READING TEXT:

━━━━━━━━━━━━━━━━

Africa-bertelli-1564

One of the rarest, separately-issued 'Lafreri' style maps of Africa,

Title


Prima Tavola.
  1564 (dated)     11.25 x 15.5 in (28.575 x 39.37 cm)     1 : 30000000

Description


This beautifully engraved map is Ferando Bertelli's map of Africa, in most respects closely copying the engraved 1563 map of Africa replacing the woodcut provided in 1554 by Giacomo Gastaldi for inclusion in Giovanni Battista Ramusio's Delle Navigationi et Viaggi when the blocks for that work were destroyed by fire. The map's title - Prima Tavola - is in reference to its place alongside a second map of Arabia and India (Seconda Tavola) and a third (Terza Tavola) of Southeast Asia. (The text box in the upper right describes the trio of maps as a sequence.) The map's southern orientation is the most obvious element setting it apart from other maps of Africa from this era, but it should be noted that this map shares that orientation with both others of the trio. The orientation of these three maps appears to have been Ramusio's decision: perhaps the presentation of Africa as viewed from Europe, and in progression from west to east, suited Ramusio's narrative collection of voyages better than following the Ptolemaic convention of having north to the top. Gastaldi's own maps of these regions were oriented to the north, and the other maps appearing in Ramusio's Viaggi - showing west Africa, Sumatra, Brazil, and New France - all adhered to a traditional northern orientation.

━━━━━━━━━━━━━━━━

THE REQUEST:
Translate this sentence from the description of Bertelli's 1564 map of Africa into Spanish: "The map's title - Prima Tavola - is in reference to its place alongside a second map of Arabia and India (Seconda Tavola) and a third (Terza Tavola) of Southeast Asia." The listing after this point comes from a different source than the map description.

INFORMATION SHOWN:
━━━━━━━━━━━━━━━━

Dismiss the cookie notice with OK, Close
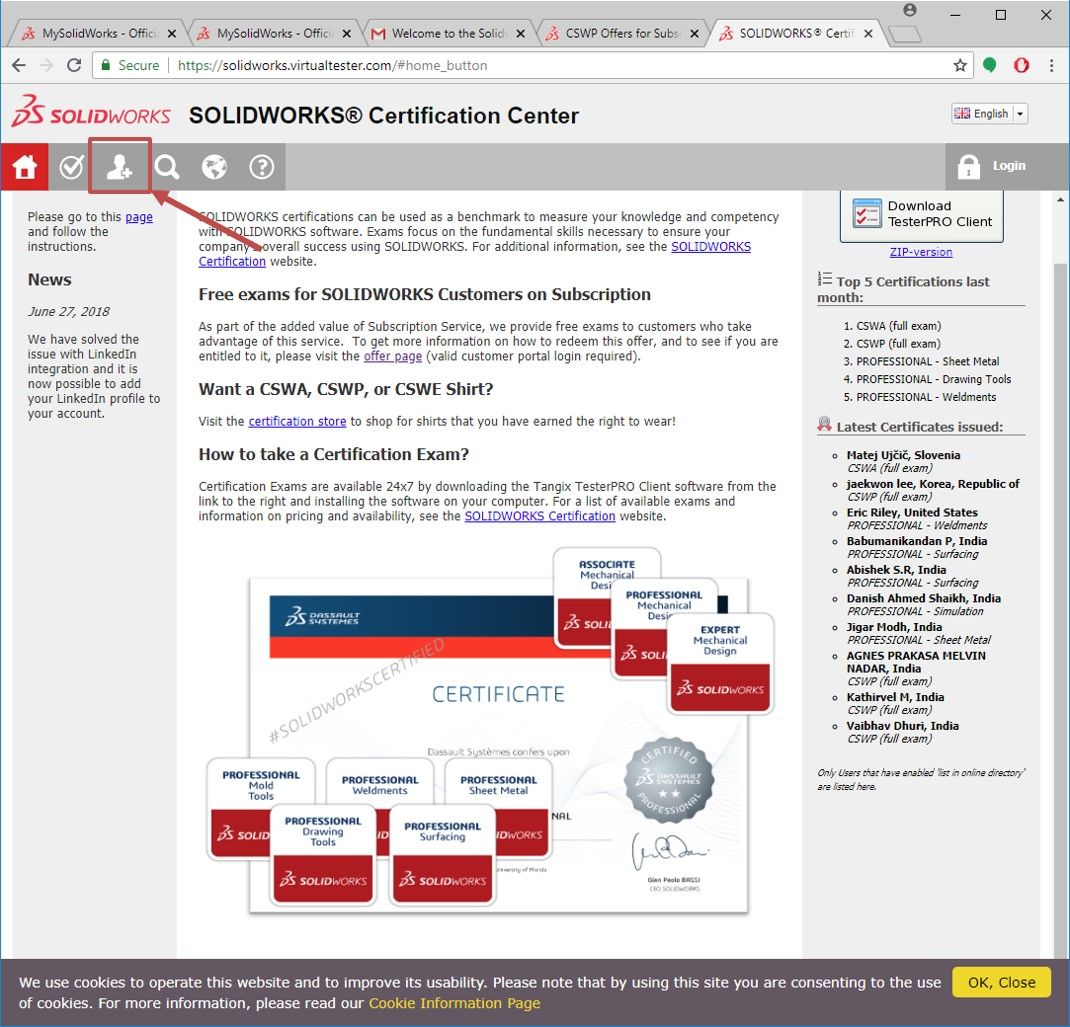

━━━━━━━━━━━━━━━━

RESULT OF THIS TASK:
El título del mapa, Prima Tavola, hace referencia a su lugar junto a un segundo mapa de Arabia y la India (Seconda Tavola) y un tercero (Terza Tavola) del Sudeste Asiático.